How can you store a log in using mod_auth_sspi on Apache?

Question

I have an Apache x86 2.2 server set up with mod_auth_sspi in order to authenticate users. I haven't had a problem with it until I noticed something recently.

Users normally log into my website when they are on the company's intranet and in this case the authentication is automatic but when they remote in they have to log in manually. I would like to avoid this step if possible and have it log them in automatically even if they are remotely connecting to the site.

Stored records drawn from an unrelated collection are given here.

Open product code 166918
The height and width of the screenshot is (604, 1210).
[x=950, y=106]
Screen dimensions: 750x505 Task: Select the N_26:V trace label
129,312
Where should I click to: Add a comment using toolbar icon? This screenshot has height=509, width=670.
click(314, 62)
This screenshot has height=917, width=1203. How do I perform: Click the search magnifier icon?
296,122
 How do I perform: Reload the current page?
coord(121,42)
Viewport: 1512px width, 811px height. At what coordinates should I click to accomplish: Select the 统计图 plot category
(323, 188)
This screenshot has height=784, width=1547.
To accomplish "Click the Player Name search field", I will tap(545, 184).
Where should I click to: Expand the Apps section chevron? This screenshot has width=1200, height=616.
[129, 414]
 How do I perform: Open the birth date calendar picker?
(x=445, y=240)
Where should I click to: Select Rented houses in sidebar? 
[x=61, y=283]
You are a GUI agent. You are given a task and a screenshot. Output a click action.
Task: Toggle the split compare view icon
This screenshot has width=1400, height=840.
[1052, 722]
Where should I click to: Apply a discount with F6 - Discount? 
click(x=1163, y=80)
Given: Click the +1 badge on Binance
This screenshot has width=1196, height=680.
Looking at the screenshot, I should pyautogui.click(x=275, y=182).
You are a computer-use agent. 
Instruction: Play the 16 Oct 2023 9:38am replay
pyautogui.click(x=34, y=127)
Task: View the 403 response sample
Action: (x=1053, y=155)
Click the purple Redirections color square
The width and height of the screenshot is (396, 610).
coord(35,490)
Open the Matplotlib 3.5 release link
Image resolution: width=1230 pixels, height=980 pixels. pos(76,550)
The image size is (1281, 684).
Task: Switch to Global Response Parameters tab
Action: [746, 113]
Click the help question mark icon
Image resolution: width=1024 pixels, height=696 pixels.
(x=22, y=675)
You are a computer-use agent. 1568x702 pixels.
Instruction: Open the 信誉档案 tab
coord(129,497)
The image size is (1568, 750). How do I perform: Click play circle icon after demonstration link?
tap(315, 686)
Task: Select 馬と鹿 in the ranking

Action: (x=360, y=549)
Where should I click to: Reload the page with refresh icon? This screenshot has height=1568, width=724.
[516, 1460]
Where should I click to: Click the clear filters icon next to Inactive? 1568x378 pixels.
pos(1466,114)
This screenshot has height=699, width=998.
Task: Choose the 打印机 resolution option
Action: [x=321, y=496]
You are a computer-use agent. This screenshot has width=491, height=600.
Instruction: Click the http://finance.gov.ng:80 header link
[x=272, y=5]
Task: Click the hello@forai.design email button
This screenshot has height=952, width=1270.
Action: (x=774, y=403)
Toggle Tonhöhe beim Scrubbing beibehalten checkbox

Is it possible to store the authentication as a cookie on the user's machine so that it will remember their credentials for connecting to the server later? I am fairly new to Apache and was kind of lost in the documentation.

Answer 1

So it turns out that the session doesn't need to be stored as a cookie and that the authentication will work off the network but just requires browser settings to be changed. I tested these steps out and it worked for me.

• Firefox:
  1. Open a new tab
  2. Type 'about:config', minus the quotes, into the address bar
  3. Promise firefox that you'll be careful
  4. Search for 'network.automatic-ntlm-auth.trusted-uris', minus the quotes
  5. Double click the item
  6. Add [insert server address here] to the string
• Chrome & IE:
  1. Open IE
  2. Go to Tools > Internet Options > Security Tab > Select Local Intranet > Click the Sites button > Advanced > Add https://[insert server address here] > Close > OK > OK
  3. Restart your browser
  Chrome uses the same settings that are applied to the IE browser, so in order to set up Chrome then just make sure that it is configured in the same way that IE is.

I did not test Safari though, so I am unsure if they follow the same settings as Chrome or if they also need special configuration. Anyways, this didn't answer my original question but did solve my problem.